怎么解决，每个链接找两个（Beautifulsoup，python）答案

【问题标题】：How to solve, finding two of each link (Beautifulsoup, python)怎么解决，每个链接找两个（Beautifulsoup，python）
【发布时间】：2017-03-21 23:33:13
【问题描述】：

我正在使用 beautifulsoup4 解析网页并使用此代码收集所有 href 值

    #Collect links from 'new' page
pageRequest = requests.get('http://www.supremenewyork.com/shop/all/shirts')
soup = BeautifulSoup(pageRequest.content, "html.parser")
links = soup.select("div.turbolink_scroller a")

allProductInfo = soup.find_all("a", class_="name-link")
print allProductInfo

linksList1 = []
for href in allProductInfo:
    linksList1.append(href.get('href'))

print(linksList1)

linksList1 打印两个链接。我相信这是因为它从标题中获取链接以及项目颜色。我已经尝试了一些事情，但无法让 BS 仅解析标题链接，并列出每个链接中的一个而不是两个。我想它真的很简单，但我想念它。提前致谢

【问题讨论】：

将 linksList1 设为 set() 而不是 list()
非常感谢

标签： python parsing beautifulsoup href

【解决方案1】：

set(linksList1)        # use set() to remove duplicate link
list(set(linksList1))  # use list() convert set to list if you need

【讨论】：

【解决方案2】：

alldiv = soup.findAll("div", {"class":"inner-article"})
for div in alldiv:
    linkList1.append(div.h1.a['href'])

【讨论】：

【解决方案3】：

此代码将为您提供结果而不会得到重复的结果（也使用 set() 作为@Tarum Gupta 可能是一个好主意）但我改变了你爬的方式

import requests
from  bs4 import BeautifulSoup

#Collect links from 'new' page
pageRequest = requests.get('http://www.supremenewyork.com/shop/all/shirts')
soup = BeautifulSoup(pageRequest.content, "html.parser")
links = soup.select("div.turbolink_scroller a")

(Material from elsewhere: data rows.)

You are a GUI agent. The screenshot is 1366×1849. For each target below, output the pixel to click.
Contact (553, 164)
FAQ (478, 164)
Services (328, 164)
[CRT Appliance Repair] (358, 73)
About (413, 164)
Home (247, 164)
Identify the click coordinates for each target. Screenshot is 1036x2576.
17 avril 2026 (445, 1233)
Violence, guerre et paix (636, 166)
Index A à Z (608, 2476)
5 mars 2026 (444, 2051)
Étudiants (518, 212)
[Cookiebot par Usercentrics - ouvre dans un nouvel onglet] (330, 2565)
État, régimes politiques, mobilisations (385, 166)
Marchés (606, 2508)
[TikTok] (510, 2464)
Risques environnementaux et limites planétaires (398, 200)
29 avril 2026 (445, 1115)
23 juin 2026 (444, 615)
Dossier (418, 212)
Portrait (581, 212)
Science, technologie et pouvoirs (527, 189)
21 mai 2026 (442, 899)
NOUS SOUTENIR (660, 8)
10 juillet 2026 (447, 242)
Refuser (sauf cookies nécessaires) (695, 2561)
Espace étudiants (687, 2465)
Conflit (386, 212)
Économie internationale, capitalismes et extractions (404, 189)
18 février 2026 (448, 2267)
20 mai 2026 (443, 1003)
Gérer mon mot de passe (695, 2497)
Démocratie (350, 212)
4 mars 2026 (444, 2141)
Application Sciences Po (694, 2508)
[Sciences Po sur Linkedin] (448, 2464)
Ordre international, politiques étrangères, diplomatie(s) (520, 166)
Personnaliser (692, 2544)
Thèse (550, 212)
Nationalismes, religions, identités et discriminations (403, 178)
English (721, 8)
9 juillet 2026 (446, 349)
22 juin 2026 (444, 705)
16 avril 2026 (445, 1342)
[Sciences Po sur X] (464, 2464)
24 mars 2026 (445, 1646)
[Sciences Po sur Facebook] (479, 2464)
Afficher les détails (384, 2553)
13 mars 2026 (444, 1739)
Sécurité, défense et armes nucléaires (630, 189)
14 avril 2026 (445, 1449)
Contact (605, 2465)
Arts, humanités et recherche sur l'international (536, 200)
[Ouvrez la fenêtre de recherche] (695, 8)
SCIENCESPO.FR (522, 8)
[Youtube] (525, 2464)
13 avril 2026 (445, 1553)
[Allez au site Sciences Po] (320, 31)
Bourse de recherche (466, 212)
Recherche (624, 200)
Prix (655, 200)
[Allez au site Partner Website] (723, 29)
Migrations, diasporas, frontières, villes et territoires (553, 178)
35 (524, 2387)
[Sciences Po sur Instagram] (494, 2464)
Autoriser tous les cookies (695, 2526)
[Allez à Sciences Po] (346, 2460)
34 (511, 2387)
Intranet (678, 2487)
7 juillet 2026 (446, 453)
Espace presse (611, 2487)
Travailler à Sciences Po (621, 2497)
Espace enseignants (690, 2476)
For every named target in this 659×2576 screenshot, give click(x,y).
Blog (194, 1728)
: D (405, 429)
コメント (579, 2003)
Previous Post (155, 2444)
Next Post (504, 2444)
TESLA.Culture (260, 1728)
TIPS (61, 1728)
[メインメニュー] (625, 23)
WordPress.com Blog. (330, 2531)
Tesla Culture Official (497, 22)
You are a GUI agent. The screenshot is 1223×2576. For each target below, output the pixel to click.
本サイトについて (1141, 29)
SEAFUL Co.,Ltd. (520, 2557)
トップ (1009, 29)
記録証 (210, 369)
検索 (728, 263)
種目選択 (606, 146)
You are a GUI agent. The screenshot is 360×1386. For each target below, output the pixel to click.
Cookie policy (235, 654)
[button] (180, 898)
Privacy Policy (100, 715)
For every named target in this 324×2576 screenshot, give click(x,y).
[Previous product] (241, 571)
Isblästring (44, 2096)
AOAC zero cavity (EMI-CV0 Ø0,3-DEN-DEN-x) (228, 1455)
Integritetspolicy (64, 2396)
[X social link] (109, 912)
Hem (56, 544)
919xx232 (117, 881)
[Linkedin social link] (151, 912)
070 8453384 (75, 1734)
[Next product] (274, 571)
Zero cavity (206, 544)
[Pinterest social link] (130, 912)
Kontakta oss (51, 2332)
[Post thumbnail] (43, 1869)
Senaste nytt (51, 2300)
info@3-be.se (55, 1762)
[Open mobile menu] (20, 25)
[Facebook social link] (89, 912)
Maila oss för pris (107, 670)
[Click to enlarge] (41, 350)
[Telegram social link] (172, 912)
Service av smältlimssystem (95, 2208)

# Gets all divs with class of inner-article then search for a with name-link class
that is inside an h1 tag
allProductInfo = soup.select("div.inner-article h1 a.name-link")
# print (allProductInfo)

linksList1 = []
for href in allProductInfo:
    linksList1.append(href.get('href'))

print(linksList1)

【讨论】：